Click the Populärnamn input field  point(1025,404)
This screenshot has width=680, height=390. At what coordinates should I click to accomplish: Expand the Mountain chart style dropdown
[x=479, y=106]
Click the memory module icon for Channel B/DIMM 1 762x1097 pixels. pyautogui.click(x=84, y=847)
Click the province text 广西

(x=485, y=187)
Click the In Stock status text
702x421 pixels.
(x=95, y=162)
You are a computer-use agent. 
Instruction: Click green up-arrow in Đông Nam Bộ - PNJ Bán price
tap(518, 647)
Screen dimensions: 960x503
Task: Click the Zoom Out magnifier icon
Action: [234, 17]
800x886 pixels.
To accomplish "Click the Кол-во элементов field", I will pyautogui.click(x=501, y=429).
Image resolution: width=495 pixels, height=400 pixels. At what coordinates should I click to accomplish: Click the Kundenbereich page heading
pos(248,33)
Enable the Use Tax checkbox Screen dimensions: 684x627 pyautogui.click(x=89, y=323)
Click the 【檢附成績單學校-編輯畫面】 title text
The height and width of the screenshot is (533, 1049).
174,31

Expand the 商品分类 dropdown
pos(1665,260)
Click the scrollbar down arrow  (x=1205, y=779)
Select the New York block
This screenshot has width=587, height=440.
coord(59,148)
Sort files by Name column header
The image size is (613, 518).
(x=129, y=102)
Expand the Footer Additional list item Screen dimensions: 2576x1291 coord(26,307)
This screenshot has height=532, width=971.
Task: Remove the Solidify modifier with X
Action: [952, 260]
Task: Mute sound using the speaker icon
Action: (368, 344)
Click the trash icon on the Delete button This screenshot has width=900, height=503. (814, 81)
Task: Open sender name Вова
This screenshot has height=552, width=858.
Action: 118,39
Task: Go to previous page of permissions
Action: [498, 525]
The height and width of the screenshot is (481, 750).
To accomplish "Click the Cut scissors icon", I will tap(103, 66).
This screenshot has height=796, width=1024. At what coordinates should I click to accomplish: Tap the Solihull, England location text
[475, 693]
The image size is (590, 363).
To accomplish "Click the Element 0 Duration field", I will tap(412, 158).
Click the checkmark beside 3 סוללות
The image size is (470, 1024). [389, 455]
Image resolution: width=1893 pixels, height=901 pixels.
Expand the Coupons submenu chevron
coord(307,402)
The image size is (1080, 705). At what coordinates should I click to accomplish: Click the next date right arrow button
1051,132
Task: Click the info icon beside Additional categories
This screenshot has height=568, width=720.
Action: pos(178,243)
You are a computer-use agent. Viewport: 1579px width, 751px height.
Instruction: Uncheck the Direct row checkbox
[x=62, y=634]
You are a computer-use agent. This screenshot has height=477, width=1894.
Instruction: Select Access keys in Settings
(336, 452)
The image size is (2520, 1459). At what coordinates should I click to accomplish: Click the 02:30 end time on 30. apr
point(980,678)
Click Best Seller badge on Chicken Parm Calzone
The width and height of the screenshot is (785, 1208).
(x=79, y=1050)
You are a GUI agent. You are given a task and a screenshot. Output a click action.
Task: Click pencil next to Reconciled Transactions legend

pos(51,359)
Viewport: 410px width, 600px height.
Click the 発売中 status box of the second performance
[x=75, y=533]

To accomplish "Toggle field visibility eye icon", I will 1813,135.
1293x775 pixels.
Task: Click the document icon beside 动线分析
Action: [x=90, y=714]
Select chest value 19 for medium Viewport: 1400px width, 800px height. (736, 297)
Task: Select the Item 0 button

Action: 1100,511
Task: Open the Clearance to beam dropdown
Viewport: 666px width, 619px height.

§ §

PROBLEM DETAILS:
All the lines above need to be retyped exactly, with nothing left out.

COMPLETED TASK:
Click the Populärnamn input field  point(1025,404)
This screenshot has width=680, height=390. At what coordinates should I click to accomplish: Expand the Mountain chart style dropdown
[x=479, y=106]
Click the memory module icon for Channel B/DIMM 1 762x1097 pixels. pyautogui.click(x=84, y=847)
Click the province text 广西

(x=485, y=187)
Click the In Stock status text
702x421 pixels.
(x=95, y=162)
You are a computer-use agent. 
Instruction: Click green up-arrow in Đông Nam Bộ - PNJ Bán price
tap(518, 647)
Screen dimensions: 960x503
Task: Click the Zoom Out magnifier icon
Action: [234, 17]
800x886 pixels.
To accomplish "Click the Кол-во элементов field", I will pyautogui.click(x=501, y=429).
Image resolution: width=495 pixels, height=400 pixels. At what coordinates should I click to accomplish: Click the Kundenbereich page heading
pos(248,33)
Enable the Use Tax checkbox Screen dimensions: 684x627 pyautogui.click(x=89, y=323)
Click the 【檢附成績單學校-編輯畫面】 title text
The height and width of the screenshot is (533, 1049).
174,31

Expand the 商品分类 dropdown
pos(1665,260)
Click the scrollbar down arrow  (x=1205, y=779)
Select the New York block
This screenshot has width=587, height=440.
coord(59,148)
Sort files by Name column header
The image size is (613, 518).
(x=129, y=102)
Expand the Footer Additional list item Screen dimensions: 2576x1291 coord(26,307)
This screenshot has height=532, width=971.
Task: Remove the Solidify modifier with X
Action: [952, 260]
Task: Mute sound using the speaker icon
Action: (368, 344)
Click the trash icon on the Delete button This screenshot has width=900, height=503. (814, 81)
Task: Open sender name Вова
This screenshot has height=552, width=858.
Action: 118,39
Task: Go to previous page of permissions
Action: [498, 525]
The height and width of the screenshot is (481, 750).
To accomplish "Click the Cut scissors icon", I will tap(103, 66).
This screenshot has height=796, width=1024. At what coordinates should I click to accomplish: Tap the Solihull, England location text
[475, 693]
The image size is (590, 363).
To accomplish "Click the Element 0 Duration field", I will tap(412, 158).
Click the checkmark beside 3 סוללות
The image size is (470, 1024). [389, 455]
Image resolution: width=1893 pixels, height=901 pixels.
Expand the Coupons submenu chevron
coord(307,402)
The image size is (1080, 705). At what coordinates should I click to accomplish: Click the next date right arrow button
1051,132
Task: Click the info icon beside Additional categories
This screenshot has height=568, width=720.
Action: pos(178,243)
You are a computer-use agent. Viewport: 1579px width, 751px height.
Instruction: Uncheck the Direct row checkbox
[x=62, y=634]
You are a computer-use agent. This screenshot has height=477, width=1894.
Instruction: Select Access keys in Settings
(336, 452)
The image size is (2520, 1459). At what coordinates should I click to accomplish: Click the 02:30 end time on 30. apr
point(980,678)
Click Best Seller badge on Chicken Parm Calzone
The width and height of the screenshot is (785, 1208).
(x=79, y=1050)
You are a GUI agent. You are given a task and a screenshot. Output a click action.
Task: Click pencil next to Reconciled Transactions legend

pos(51,359)
Viewport: 410px width, 600px height.
Click the 発売中 status box of the second performance
[x=75, y=533]

To accomplish "Toggle field visibility eye icon", I will 1813,135.
1293x775 pixels.
Task: Click the document icon beside 动线分析
Action: [x=90, y=714]
Select chest value 19 for medium Viewport: 1400px width, 800px height. (736, 297)
Task: Select the Item 0 button

Action: 1100,511
Task: Open the Clearance to beam dropdown
Viewport: 666px width, 619px height.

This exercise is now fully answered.